» **Short problem**: Convert each line of the material below into a string in a JSON list, with one string per line and blank lines omitted. Leave the pictures out of the list.
######
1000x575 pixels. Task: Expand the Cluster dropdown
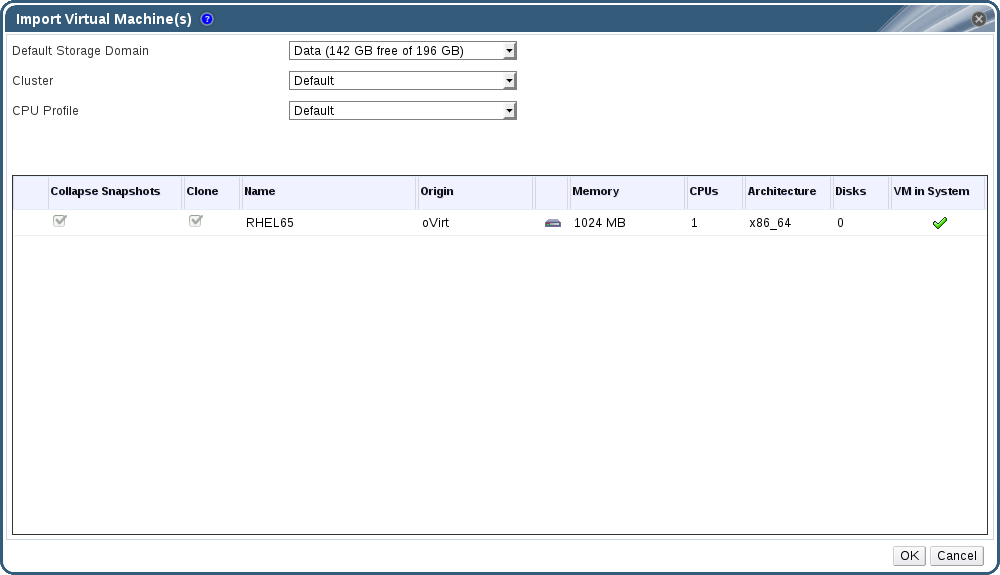tap(402, 81)
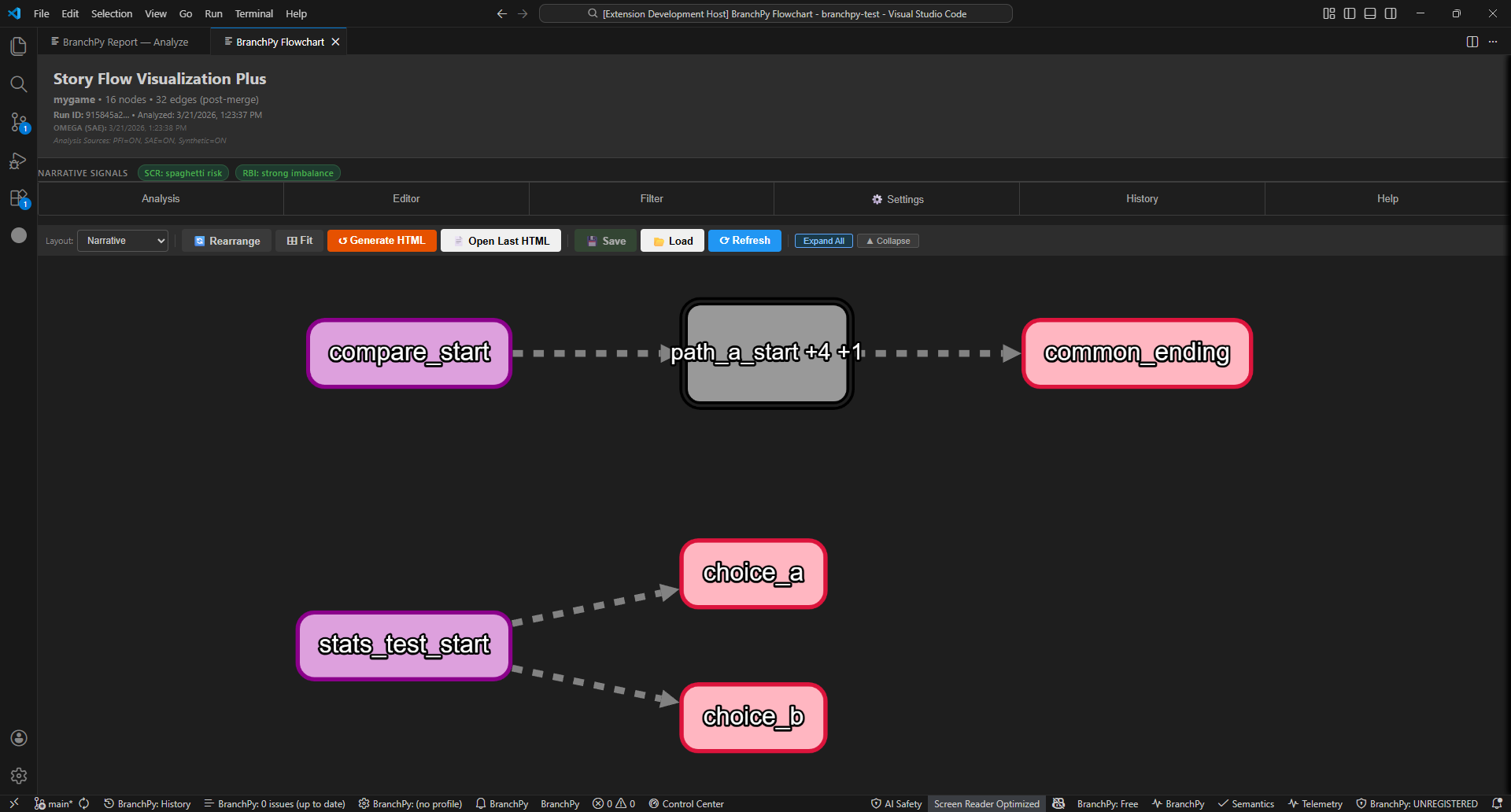The height and width of the screenshot is (812, 1511).
Task: Click the SCR: spaghetti risk signal badge
Action: click(183, 173)
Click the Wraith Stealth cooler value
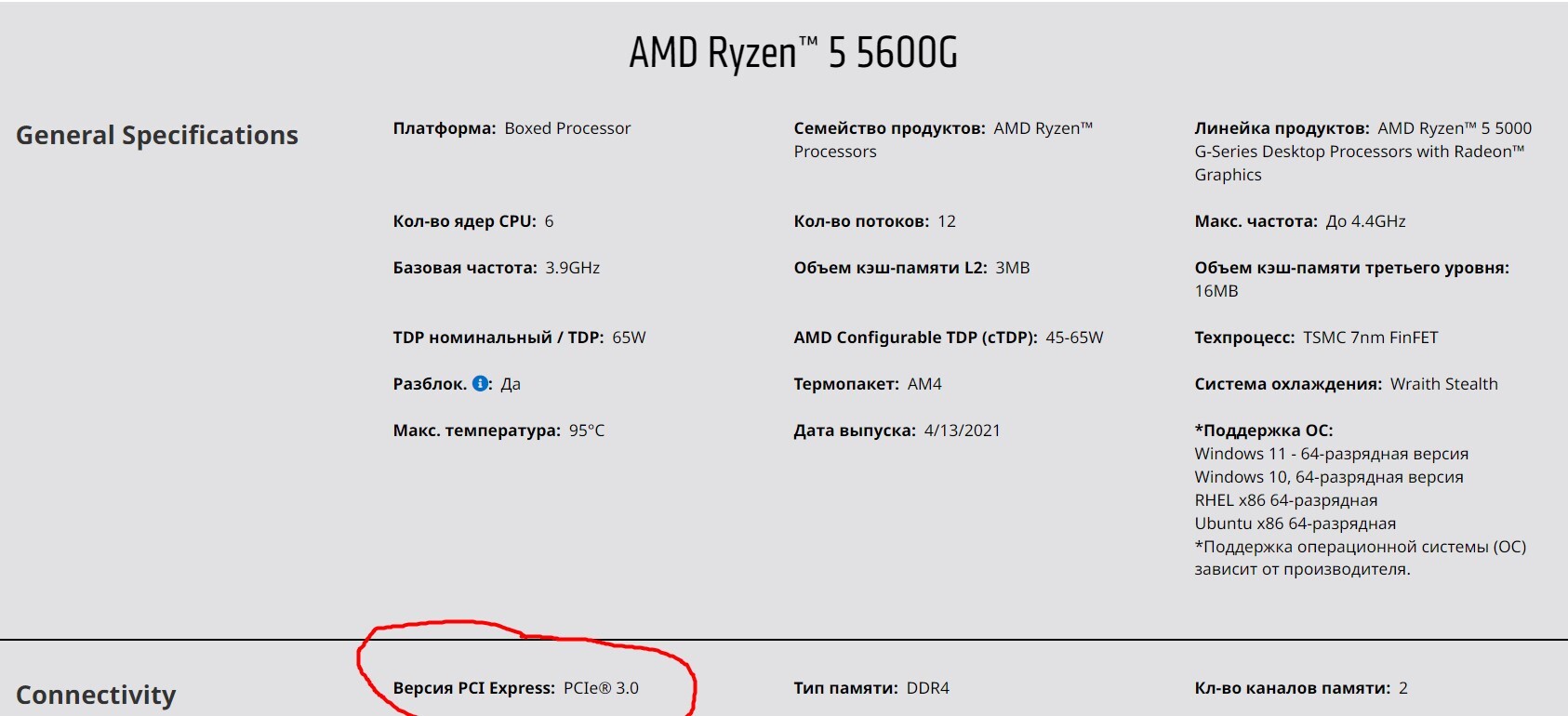The image size is (1568, 716). [x=1443, y=384]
######
» **Exercise answer**:
[
  "1000x575 pixels. Task: Expand the Cluster dropdown",
  "tap(402, 81)",
  "The height and width of the screenshot is (812, 1511).",
  "Task: Click the SCR: spaghetti risk signal badge",
  "Action: click(183, 173)",
  "Click the Wraith Stealth cooler value",
  "The image size is (1568, 716). [x=1443, y=384]"
]